* Available records:
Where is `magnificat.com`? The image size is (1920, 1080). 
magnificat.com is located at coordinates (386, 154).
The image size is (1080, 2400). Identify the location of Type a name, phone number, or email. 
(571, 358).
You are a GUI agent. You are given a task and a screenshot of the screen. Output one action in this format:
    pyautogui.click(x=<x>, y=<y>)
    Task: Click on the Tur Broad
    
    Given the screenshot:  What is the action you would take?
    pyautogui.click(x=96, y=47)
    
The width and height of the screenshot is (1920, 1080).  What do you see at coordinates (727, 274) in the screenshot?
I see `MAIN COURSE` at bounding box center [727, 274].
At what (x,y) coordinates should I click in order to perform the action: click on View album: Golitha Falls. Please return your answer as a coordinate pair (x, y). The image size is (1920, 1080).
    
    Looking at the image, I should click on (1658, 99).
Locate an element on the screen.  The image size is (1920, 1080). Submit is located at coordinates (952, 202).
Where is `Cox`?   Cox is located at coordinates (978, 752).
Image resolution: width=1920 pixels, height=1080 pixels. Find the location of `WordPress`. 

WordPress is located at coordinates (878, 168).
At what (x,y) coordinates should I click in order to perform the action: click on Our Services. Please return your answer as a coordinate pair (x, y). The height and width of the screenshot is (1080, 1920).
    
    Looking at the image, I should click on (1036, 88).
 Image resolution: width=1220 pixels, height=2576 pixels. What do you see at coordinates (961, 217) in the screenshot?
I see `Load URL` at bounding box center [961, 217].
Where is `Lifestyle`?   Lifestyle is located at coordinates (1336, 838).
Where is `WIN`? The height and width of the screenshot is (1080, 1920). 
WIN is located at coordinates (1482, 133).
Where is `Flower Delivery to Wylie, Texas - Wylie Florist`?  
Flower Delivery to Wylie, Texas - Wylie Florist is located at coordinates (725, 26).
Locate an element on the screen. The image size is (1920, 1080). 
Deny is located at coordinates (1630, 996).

* Goal: Copy out the entries word for word, from the very beginning up to and including the line that contains "pyautogui.click(x=96, y=47)".

* The solution:
Where is `magnificat.com`? The image size is (1920, 1080). 
magnificat.com is located at coordinates (386, 154).
The image size is (1080, 2400). Identify the location of Type a name, phone number, or email. 
(571, 358).
You are a GUI agent. You are given a task and a screenshot of the screen. Output one action in this format:
    pyautogui.click(x=<x>, y=<y>)
    Task: Click on the Tur Broad
    
    Given the screenshot:  What is the action you would take?
    pyautogui.click(x=96, y=47)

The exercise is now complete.